Mrs. Drake hat die unheimliche Fähigkeit, die Gedanken der anderen zu lesen. Ich mag ihre Fähigkeit; sie beseitigt peinliche Missverständnisse und nervöses Zögern, kein Hinterfragen, und ich finde, dass ich deshalb gut mit ihr zusammenarbeite.

Innerlich seufze ich erleichtert bei dem Gedanken, dass dies keine Auswirkungen auf meine Ersparnisse oder meine Hoffnung hat, mir eines Tages eine Wohnung in New York zu kaufen, um meine Pendelei zu verkürzen.

"Vielen Dank, Mrs. Drake." Ich nicke, als sie sich zum Gehen bewegt.
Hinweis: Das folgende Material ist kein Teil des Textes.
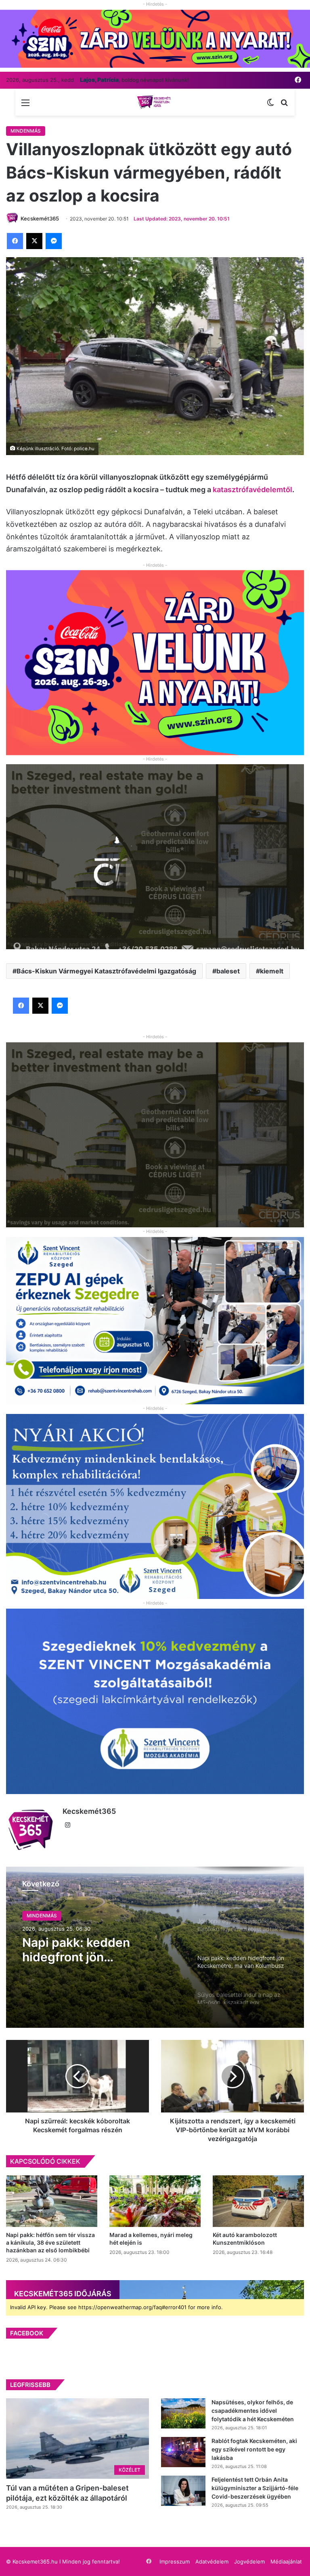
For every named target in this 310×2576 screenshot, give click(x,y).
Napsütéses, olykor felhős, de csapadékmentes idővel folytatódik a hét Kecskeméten (253, 2410)
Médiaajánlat (286, 2561)
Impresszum (174, 2561)
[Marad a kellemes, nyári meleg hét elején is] (155, 2201)
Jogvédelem (249, 2561)
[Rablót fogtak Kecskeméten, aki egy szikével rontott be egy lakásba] (183, 2452)
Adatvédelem (211, 2561)
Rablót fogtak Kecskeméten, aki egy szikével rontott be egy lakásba (254, 2449)
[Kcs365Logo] (155, 102)
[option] (155, 1947)
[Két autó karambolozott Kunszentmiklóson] (258, 2201)
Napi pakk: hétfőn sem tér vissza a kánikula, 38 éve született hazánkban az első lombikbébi (50, 2242)
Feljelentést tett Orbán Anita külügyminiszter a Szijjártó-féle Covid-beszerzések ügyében (255, 2488)
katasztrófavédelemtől (252, 489)
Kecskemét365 (89, 1811)
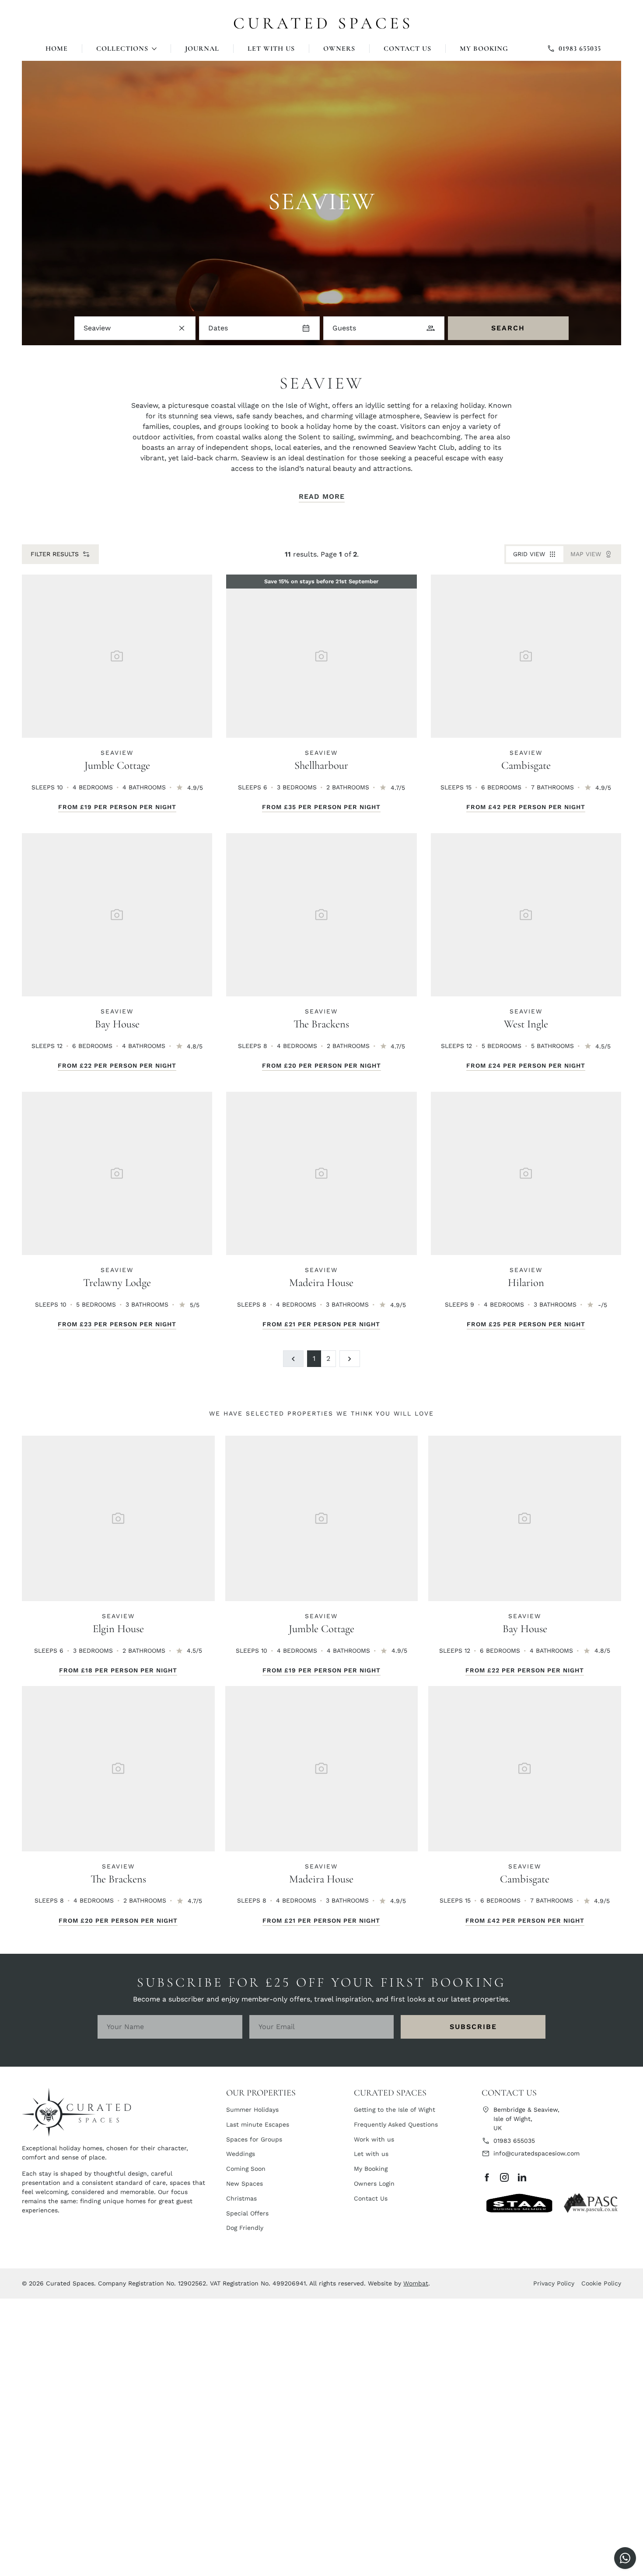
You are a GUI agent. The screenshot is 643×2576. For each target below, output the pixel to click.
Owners (339, 48)
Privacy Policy (553, 2283)
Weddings (240, 2153)
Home (56, 48)
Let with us (271, 48)
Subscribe (473, 2026)
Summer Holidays (252, 2109)
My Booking (484, 48)
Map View (585, 553)
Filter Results (55, 553)
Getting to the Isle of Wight (394, 2109)
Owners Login (374, 2183)
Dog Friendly (244, 2227)
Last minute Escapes (257, 2124)
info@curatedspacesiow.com (536, 2153)
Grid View (529, 553)
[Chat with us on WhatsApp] (625, 2558)
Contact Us (407, 48)
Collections (122, 48)
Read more (322, 496)
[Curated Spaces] (322, 20)
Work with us (374, 2139)
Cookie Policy (601, 2283)
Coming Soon (246, 2168)
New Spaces (244, 2183)
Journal (202, 48)
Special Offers (247, 2213)
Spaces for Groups (254, 2139)
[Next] (349, 1358)
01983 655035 (514, 2140)
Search (508, 328)
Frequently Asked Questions (396, 2124)
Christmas (241, 2198)
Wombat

"Emma?" Mit einem halben Lächeln dreht sie ihren Kopf wieder zu mir.

"Ja, Mrs..."

"Bitte", unterbricht sie mich, "ich heiße Margaret, nenn mich ab jetzt einfach Margo! Nur die Freunde meiner Kinder nennen mich Mrs. Drake.

Du bist seit über einer Woche hier und ich bin mit deinen Fortschritten mehr als zufrieden. Wir werden jetzt eng zusammenarbeiten, also bitte."
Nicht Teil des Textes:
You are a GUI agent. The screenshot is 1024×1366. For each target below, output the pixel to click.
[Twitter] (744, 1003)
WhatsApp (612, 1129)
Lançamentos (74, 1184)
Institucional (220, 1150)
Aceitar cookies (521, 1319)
Sie schenkt mir ein warmes Lächeln, bevor sie sich auf ihren teuren Stöckelschuhen in Richtung der massiven Tür ihres eigenen Büros dreht.

Ich fühle mich ruhiger. Margo hat mich in der Zeit, in der ich hier bin, sehr lieb gewonnen. Ich bin mir allerdings nicht sicher, ob mir der lockere Vorschlag mit dem Vornamen gefällt. Ich halte die Dinge gerne so professionell und unpersönlich wie möglich.

Ich bin gut darin, Leute auf Distanz zu halten, und das gefällt mir auch. Wenn ich zulasse, dass Menschen die Grenze zwischen Geschäft und Vergnügen überschreiten, ist das ein schlimmer Fehler, den ich niemals zulasse.

Ich werfe einen abwesenden Blick auf den Bildschirm meines Computers, auf dem das Firmenlogo als Bildschirmschoner vor mir auftaucht: Carrero Corporation.

Als ob ich jemals vergessen würde, wo ich arbeite, wenn ich von opulenten Kulissen, Postern und Drucken der Carrero Produkte, Werbung in allen möglichen Formaten und dem vertrauten goldenen Sechseck-Logo mit einem schwarzen C umgeben bin.

Mr. Carrero kommt mir in den Sinn – Mr. Jacob Carrero.

Ich habe nur Bilder von ihm gesehen, aber er ist der Hauptgrund dafür, dass ich vor Nervosität fast umkomme.

Männer mit Reichtum, Macht und gutem Aussehen machen mich unruhig. Sie sind von einem anderen Schlag und schwerer einzuschätzen. Sie sehen Frauen als Ware an und sind viel gefährlicher als durchschnittliche Männer.